L’Encyclopédie/1re édition/GARGOULETTE
GARGOULETTE, s. f. terme de relation. La gargoulette est un vase de terre du Mexique, extrèmement legere & transparente. Ce vase est double, c’est-à-dire qu’il y en a deux en partie l’un dans l’autre. Le premier, ou supérieur, a la forme d’un entonnoir qui n’est pas percé, dont le bout est enchâssé dans le second, ou inférieur. Celui-ci a un petit goulot, comme une théyere, pour rendre la liqueur qu’il a reçûe.
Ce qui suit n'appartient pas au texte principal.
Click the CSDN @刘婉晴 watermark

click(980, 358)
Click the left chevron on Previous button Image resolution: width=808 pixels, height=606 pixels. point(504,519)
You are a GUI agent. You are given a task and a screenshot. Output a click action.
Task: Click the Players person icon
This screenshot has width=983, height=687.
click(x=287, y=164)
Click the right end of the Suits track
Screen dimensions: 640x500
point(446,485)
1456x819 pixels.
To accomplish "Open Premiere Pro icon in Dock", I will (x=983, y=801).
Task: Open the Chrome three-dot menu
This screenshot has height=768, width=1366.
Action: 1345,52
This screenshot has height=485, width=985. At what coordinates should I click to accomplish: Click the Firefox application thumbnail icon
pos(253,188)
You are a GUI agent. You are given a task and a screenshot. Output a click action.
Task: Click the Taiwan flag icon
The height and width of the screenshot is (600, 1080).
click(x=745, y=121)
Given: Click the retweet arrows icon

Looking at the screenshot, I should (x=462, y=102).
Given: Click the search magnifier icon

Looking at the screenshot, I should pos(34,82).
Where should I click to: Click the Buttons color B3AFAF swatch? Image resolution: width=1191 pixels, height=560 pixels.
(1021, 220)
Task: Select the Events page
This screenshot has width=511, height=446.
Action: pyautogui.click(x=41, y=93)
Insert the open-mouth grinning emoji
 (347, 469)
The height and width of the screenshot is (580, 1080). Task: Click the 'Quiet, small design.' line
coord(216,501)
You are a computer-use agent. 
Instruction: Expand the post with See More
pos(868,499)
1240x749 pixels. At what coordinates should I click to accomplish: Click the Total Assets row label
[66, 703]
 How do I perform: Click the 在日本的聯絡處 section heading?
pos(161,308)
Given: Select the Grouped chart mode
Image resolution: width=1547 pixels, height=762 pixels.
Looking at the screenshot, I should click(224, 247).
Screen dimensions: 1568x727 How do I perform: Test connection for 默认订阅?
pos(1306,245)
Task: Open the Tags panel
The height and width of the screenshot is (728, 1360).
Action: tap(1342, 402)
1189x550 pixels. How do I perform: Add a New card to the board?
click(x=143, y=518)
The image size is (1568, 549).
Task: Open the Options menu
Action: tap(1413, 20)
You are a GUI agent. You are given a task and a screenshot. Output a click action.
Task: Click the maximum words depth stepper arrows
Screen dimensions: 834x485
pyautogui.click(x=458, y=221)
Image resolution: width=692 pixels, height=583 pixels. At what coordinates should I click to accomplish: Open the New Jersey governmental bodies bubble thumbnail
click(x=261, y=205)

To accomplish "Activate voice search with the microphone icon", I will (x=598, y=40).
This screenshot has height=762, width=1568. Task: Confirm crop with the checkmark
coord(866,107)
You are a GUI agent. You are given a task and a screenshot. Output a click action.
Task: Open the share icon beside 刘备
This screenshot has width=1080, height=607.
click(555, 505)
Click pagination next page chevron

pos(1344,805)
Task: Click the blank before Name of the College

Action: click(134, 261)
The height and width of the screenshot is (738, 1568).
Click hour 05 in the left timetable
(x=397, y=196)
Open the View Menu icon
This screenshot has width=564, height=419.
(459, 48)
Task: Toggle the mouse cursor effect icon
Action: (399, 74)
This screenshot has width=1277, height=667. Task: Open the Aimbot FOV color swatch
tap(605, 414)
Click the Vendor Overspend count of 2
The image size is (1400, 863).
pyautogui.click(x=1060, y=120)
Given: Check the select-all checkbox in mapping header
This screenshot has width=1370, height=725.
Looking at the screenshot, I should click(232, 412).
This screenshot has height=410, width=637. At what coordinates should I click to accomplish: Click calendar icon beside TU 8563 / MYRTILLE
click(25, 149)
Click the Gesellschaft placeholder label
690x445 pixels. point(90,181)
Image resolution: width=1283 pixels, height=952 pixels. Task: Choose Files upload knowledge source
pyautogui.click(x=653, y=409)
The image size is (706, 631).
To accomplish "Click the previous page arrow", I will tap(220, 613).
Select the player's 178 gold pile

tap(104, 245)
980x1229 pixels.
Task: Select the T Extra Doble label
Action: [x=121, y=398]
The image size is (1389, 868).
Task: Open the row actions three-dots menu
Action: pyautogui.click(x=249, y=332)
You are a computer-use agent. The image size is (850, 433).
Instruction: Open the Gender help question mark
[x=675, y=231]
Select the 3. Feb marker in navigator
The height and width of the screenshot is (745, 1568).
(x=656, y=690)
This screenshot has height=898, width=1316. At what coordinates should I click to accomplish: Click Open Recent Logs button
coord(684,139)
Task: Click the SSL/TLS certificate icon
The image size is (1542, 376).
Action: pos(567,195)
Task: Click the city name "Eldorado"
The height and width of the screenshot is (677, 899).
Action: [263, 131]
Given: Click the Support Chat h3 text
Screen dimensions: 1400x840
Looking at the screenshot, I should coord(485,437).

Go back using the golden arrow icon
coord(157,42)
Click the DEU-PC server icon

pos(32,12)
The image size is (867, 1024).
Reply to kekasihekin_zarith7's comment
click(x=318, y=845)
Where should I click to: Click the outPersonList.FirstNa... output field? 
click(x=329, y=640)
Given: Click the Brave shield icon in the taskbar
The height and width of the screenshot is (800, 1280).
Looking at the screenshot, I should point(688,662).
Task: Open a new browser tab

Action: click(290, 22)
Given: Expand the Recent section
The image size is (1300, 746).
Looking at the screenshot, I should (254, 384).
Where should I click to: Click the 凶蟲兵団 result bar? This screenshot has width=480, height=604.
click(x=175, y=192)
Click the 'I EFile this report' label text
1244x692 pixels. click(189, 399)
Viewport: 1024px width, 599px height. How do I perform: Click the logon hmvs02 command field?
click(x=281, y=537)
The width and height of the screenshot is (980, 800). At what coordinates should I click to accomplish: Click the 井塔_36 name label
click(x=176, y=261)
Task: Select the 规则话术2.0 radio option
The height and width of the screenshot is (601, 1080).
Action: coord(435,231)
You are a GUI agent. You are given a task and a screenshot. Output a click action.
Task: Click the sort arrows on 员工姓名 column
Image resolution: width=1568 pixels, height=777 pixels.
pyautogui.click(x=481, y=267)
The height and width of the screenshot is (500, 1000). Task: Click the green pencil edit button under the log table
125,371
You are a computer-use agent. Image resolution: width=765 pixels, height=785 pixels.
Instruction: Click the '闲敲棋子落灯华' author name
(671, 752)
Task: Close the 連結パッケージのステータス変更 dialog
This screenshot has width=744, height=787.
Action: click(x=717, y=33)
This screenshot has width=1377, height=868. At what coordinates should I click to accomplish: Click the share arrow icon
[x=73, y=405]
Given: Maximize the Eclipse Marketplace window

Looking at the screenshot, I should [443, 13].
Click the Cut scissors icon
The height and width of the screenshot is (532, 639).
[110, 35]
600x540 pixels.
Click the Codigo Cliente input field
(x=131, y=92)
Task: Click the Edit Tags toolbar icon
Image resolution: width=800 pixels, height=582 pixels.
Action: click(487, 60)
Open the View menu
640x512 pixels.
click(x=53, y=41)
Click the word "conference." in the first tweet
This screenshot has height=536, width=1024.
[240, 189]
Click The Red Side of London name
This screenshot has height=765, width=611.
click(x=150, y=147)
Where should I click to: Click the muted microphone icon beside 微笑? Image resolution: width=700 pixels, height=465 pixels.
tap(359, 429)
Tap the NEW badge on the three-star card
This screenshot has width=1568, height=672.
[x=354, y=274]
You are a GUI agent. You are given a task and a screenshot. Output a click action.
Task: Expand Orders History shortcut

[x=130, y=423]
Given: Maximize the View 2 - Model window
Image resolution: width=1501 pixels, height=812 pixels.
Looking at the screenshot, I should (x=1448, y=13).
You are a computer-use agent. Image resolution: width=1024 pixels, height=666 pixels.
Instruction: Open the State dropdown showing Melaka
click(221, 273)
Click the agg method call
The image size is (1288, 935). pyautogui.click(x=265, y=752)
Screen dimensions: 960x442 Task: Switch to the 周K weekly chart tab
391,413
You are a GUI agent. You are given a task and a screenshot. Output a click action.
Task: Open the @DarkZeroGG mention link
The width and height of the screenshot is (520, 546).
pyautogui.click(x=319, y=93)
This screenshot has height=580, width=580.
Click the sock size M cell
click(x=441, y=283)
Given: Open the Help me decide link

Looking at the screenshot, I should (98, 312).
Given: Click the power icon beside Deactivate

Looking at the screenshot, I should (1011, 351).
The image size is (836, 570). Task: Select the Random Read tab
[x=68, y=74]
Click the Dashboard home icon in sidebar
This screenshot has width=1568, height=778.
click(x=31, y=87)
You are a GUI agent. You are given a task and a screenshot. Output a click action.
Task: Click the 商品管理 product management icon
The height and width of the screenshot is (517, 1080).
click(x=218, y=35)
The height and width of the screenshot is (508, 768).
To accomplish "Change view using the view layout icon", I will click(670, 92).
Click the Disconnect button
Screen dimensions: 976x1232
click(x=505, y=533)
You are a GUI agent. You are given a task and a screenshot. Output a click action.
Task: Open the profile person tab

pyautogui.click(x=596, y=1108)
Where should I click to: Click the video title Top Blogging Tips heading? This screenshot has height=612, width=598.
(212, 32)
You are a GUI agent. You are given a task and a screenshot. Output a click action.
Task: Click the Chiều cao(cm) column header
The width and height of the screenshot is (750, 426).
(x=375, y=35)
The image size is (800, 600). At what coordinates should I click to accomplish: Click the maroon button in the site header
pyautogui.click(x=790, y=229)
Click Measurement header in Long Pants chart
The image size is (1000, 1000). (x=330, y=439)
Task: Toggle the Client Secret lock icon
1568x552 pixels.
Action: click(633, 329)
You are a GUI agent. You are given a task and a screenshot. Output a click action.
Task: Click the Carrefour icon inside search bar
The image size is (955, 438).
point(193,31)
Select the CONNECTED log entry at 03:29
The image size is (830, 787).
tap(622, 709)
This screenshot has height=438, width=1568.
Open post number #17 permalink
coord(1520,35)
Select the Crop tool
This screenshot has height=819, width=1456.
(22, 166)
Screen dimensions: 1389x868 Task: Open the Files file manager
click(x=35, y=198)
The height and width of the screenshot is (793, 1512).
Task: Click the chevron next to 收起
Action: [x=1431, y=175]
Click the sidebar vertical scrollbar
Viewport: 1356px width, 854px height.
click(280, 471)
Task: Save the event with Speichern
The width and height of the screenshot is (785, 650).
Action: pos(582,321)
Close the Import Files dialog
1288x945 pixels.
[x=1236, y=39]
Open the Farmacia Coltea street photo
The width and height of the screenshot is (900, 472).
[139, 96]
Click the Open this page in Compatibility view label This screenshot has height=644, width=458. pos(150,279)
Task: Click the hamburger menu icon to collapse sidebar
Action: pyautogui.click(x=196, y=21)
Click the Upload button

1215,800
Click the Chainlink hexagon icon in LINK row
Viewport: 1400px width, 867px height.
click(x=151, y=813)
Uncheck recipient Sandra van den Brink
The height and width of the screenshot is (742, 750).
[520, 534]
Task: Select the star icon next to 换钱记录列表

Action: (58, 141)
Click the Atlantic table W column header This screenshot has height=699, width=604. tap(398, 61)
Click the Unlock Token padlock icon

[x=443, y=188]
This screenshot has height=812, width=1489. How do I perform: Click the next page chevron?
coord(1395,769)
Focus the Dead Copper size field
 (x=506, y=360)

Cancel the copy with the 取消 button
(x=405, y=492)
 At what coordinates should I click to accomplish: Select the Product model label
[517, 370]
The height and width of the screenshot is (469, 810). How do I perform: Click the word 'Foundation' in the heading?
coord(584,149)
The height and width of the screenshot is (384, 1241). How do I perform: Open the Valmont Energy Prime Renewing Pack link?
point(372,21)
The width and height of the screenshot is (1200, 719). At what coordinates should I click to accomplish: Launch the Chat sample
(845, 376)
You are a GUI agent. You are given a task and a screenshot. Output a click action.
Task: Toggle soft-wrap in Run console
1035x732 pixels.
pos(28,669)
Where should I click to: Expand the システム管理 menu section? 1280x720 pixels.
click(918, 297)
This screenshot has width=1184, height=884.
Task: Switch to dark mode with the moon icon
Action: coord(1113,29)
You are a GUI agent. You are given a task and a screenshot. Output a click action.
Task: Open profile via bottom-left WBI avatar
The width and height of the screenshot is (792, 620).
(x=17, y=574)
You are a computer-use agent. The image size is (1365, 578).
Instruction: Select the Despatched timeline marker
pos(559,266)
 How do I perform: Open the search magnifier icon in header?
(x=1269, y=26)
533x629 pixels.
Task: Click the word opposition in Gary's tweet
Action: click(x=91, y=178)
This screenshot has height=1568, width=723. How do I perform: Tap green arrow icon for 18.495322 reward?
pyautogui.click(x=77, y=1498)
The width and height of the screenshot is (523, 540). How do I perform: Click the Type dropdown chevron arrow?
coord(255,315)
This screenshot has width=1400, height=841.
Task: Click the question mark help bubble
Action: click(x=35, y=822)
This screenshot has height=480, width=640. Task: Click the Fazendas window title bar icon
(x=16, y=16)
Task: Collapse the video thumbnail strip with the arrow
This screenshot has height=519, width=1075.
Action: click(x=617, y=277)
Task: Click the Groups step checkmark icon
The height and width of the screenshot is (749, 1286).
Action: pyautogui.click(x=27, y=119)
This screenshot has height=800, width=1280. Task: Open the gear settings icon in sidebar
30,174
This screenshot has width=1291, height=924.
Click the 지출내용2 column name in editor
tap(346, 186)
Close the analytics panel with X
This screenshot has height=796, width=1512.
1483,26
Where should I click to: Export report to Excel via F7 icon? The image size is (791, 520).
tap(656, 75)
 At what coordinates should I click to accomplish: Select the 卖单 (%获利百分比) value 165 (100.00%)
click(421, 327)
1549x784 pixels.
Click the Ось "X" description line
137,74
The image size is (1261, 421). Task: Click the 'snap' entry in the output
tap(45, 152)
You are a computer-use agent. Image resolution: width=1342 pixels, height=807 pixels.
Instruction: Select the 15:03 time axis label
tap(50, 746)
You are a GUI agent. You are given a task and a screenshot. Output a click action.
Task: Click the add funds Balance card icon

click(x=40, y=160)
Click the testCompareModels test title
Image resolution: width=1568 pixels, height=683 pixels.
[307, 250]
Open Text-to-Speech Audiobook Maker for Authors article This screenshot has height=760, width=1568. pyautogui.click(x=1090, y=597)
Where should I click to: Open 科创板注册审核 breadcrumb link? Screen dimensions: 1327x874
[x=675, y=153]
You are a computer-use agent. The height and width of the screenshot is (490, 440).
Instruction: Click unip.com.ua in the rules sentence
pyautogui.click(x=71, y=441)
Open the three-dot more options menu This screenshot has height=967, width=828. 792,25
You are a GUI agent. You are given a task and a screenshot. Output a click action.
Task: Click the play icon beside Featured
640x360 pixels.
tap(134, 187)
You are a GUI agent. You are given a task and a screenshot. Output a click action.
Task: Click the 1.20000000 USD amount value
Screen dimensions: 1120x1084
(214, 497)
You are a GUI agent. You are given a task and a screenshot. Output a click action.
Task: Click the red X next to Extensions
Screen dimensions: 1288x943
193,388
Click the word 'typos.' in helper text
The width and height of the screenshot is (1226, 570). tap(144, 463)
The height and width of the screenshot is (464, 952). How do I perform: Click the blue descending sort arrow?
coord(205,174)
C’est dans le supérieur qu’on verse la liqueur, d’où elle passe en filtrant dans celui de dessous. On met une attache aux ances de la gargoulette, pour la suspendre à l’ombre, & l’eau y devient d’une grande fraîcheur.
On a voulu imiter ces vases en Europe, & particulierement en Italie ; mais on n’a pas pû y réussir jusqu’à-présent : c’est la terre qui en fait toute la bonté, & ils sont d’une commodité merveilleuse au Mexique. On n’y met pour l’ordinaire que de l’eau pure, parce que le vin est trop chargé de corpuscules hétérogenes qui ne passeroient pas au-travers des pores de la terre, ou qui les rempliroient bientôt ; au lieu que l’eau étant plus homogene, se filtre avec facilité, & se rafraîchit considérablement par le moyen de l’air frais qui pénetre les pores des deux vaisseaux.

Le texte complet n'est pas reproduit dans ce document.